Il Consiglio direttivo del Cern, l’organizzazione europea per la ricerca nucleare, ha comunicato che il progetto Fcc andrà avanti. La sigla sta per «Future Circular Collider» e si tratta di un’idea piuttosto pazzesca. Il Cern infatti vuole costruire nei dintorni di Ginevra un nuovo acceleratore di particelle lungo oltre 90 km a 2-300 metri di profondità. Sarà un tunnel in cui viaggeranno particelle a velocità prossime a quella della luce, raffreddate da tubi di elio quasi allo zero assoluto e spinte dai magneti più potenti del mondo. Oltre al tunnel, gli hangar sotterranei di Fcc ospiteranno i giganteschi strumenti con cui i fisici studieranno le collisioni.

Un acceleratore serve a far scontrare particelle a velocità elevatissime: lo scambio di energia, in base alla celebre formula E = mc2, dà vita a nuove particelle. Dalle probabilità di queste reazioni i fisici risalgono alle forze che governano la realtà e ai suoi componenti ultimi. Il nuovo acceleratore produrrà bosoni di Higgs – l’ultima particella fondamentale scoperta al Cern – da studiare in dettaglio per rivelarne gli aspetti ancora oscuri.

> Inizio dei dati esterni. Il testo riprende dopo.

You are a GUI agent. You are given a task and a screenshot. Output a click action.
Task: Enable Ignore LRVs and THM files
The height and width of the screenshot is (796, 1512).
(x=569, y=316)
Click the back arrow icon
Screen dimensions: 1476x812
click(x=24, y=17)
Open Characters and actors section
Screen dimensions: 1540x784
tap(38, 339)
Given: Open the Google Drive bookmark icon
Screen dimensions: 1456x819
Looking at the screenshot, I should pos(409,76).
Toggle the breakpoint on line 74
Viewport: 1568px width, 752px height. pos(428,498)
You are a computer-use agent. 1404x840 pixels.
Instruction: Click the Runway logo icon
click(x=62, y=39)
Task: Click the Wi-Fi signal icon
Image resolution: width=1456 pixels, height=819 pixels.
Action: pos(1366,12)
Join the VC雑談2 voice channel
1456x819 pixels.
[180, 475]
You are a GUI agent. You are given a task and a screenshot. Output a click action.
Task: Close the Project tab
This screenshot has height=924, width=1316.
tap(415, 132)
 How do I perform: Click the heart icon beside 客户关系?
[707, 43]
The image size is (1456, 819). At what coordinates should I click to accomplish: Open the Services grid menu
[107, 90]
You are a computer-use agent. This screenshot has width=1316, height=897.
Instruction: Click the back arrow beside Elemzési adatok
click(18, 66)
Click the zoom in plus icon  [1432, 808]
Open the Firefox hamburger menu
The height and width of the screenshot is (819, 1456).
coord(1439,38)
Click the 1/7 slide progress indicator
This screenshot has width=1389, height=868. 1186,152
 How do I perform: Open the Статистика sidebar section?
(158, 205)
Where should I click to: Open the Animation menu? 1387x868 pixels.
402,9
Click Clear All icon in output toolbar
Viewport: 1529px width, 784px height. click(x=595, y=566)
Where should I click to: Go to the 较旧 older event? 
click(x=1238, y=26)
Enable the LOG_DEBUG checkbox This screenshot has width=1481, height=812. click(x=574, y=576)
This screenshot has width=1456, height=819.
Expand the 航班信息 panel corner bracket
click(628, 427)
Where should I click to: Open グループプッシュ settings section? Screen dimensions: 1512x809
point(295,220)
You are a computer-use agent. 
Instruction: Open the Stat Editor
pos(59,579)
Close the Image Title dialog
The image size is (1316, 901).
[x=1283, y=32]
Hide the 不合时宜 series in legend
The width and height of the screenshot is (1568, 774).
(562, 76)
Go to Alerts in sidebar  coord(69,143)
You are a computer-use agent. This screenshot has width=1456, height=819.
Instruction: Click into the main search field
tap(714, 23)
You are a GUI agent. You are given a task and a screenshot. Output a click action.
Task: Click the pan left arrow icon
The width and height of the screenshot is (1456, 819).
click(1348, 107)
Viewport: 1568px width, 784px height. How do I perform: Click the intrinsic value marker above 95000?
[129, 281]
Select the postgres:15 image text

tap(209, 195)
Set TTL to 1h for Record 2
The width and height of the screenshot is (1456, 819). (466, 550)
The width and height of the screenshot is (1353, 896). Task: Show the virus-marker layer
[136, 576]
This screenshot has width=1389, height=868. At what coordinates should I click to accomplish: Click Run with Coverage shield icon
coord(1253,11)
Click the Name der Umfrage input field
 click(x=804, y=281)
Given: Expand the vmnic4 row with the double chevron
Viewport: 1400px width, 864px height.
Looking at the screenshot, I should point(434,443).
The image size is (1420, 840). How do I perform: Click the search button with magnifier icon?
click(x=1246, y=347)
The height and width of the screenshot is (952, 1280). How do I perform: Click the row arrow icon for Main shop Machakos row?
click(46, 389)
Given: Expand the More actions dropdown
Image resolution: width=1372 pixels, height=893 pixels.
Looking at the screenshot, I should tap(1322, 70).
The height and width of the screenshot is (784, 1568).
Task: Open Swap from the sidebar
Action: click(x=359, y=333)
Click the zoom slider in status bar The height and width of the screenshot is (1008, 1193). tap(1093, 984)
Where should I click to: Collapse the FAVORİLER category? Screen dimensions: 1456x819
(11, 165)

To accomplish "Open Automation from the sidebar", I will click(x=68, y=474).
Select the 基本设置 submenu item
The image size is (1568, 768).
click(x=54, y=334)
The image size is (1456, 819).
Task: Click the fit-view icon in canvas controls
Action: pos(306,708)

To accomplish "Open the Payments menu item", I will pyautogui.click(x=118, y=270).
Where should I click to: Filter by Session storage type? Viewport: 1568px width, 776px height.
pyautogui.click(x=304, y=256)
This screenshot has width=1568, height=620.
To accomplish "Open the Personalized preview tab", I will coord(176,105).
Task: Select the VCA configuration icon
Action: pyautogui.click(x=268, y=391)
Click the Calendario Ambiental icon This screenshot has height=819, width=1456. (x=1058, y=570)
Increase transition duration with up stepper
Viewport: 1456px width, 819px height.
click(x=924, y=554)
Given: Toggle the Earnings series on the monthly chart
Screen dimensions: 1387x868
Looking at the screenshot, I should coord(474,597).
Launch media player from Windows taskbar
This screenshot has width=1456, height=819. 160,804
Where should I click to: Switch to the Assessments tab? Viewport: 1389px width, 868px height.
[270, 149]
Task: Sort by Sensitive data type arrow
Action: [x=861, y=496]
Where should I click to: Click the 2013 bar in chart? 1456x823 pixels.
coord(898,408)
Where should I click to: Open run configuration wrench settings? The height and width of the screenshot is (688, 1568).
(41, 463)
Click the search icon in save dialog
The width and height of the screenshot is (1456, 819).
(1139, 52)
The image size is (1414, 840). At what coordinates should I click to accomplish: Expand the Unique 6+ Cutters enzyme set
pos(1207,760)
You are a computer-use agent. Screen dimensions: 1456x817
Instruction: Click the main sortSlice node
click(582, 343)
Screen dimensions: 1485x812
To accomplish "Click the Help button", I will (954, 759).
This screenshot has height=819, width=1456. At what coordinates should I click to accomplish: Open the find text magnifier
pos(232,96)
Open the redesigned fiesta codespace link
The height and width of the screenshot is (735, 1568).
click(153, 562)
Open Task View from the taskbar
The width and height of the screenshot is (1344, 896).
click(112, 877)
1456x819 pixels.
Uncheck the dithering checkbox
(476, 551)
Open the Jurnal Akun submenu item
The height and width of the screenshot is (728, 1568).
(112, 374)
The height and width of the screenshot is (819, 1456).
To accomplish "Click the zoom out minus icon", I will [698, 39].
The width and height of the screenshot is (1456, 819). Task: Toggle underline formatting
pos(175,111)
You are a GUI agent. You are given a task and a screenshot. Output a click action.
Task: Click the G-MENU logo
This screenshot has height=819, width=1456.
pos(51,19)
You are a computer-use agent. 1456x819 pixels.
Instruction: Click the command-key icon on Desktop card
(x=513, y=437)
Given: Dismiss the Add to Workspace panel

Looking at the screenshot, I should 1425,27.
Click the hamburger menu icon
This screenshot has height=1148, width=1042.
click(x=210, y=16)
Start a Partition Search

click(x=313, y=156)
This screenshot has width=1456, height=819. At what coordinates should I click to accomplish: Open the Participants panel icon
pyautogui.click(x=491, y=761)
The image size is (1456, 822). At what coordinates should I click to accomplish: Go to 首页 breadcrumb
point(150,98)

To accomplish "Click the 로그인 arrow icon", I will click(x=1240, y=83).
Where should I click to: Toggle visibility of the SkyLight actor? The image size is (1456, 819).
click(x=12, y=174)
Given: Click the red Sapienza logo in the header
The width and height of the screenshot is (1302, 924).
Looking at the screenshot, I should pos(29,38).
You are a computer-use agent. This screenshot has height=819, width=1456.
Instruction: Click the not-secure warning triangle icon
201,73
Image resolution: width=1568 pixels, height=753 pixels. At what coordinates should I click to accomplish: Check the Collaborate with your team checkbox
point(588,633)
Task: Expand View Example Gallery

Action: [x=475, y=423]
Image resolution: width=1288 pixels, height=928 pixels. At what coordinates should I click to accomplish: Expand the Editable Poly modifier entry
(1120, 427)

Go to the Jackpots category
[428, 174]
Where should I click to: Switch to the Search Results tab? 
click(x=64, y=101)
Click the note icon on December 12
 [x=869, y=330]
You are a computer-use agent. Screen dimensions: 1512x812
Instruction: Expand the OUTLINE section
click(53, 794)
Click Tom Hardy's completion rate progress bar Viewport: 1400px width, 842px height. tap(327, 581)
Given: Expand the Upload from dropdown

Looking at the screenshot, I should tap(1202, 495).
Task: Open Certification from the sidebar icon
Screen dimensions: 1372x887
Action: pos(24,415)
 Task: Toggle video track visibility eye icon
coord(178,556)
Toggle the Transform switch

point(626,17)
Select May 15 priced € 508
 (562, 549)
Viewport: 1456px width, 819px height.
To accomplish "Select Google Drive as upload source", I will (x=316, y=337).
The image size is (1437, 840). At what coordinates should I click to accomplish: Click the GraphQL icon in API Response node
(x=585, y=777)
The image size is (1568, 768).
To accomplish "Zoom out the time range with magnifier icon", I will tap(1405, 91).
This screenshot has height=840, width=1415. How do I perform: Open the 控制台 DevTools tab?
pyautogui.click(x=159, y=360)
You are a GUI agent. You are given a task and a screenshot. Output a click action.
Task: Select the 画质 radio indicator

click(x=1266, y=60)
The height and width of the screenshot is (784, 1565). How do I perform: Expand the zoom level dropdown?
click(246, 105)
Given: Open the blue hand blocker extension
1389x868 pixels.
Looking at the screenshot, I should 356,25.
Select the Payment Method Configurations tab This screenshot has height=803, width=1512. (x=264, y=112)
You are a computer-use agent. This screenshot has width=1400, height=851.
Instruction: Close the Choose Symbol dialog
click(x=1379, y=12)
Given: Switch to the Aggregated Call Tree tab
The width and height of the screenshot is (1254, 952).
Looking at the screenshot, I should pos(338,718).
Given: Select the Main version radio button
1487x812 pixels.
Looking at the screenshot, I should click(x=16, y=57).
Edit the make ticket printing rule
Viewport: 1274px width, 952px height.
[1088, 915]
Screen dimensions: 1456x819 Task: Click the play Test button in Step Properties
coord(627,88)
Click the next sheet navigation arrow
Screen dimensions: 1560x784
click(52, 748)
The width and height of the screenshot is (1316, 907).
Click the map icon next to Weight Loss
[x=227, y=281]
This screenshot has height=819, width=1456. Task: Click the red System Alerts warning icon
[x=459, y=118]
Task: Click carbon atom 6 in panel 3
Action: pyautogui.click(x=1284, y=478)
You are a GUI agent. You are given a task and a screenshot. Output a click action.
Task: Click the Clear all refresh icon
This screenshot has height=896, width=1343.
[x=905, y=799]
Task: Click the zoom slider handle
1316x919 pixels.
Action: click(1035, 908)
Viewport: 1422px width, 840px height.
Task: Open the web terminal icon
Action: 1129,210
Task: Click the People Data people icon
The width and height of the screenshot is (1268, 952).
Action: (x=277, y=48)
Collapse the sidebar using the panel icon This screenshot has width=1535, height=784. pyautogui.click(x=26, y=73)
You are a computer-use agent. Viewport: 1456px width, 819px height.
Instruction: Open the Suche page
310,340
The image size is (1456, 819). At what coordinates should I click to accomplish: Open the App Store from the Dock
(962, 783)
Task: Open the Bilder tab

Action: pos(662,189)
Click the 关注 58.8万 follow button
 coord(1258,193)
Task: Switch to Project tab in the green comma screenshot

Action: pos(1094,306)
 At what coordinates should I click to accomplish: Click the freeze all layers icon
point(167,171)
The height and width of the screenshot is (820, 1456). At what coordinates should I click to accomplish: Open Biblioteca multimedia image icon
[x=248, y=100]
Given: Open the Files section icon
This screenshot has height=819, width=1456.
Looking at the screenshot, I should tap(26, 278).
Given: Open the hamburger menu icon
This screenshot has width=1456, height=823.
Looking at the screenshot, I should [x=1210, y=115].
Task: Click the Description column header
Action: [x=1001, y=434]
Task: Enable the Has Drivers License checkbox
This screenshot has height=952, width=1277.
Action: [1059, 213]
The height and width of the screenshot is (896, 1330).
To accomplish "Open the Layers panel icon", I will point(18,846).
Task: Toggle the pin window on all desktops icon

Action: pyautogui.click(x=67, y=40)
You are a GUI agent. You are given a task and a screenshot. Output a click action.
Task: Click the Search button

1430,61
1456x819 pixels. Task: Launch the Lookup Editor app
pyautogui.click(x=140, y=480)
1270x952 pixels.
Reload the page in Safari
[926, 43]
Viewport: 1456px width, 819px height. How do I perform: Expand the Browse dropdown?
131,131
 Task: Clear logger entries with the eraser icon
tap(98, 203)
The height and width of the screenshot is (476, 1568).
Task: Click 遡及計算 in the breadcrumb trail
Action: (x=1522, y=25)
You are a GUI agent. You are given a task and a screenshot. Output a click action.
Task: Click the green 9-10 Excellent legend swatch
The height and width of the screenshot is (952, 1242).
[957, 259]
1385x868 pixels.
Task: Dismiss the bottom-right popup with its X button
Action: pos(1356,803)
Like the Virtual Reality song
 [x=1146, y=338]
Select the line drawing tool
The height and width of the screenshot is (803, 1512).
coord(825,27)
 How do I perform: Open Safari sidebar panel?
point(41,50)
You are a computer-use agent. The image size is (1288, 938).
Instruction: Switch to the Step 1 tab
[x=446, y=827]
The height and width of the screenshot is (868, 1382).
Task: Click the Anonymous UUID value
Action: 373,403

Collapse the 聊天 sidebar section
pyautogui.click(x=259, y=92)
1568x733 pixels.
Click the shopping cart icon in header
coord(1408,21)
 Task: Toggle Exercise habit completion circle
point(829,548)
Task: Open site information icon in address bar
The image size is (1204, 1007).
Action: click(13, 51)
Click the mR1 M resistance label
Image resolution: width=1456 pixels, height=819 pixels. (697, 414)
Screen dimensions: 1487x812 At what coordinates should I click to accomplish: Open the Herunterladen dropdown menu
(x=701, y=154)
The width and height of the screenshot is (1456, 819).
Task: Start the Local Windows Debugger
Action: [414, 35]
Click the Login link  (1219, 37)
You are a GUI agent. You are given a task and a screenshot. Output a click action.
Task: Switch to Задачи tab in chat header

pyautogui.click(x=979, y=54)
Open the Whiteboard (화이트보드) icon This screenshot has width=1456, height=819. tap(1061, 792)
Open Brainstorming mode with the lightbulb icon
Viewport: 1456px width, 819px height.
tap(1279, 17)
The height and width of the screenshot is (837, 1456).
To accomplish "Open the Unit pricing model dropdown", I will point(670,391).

Fcc dovrà passare sotto le case e le strade dei sobborghi ginevrini, scendendo anche al di sotto di un lago grande come il Lemano. Un tunnel così lungo però non è mai stato costruito e l’impresa è ciclopica. Secondo le stime attuali costerà una quindicina di miliardi di euro. Ne serviranno poi altrettanti per finanziare la seconda vita di Fcc. Dopo una prima fase in cui nel tunnel volteggeranno elettroni e positroni, a partire dal 2045 il Cern installerà magneti ancora più potenti per far scontrare i più pesanti protoni. Se approvato, il progetto darà lavoro ai fisici fino alla fine del secolo XXI e manterrà saldamente in Europa il baricentro della fisica fondamentale di frontiera.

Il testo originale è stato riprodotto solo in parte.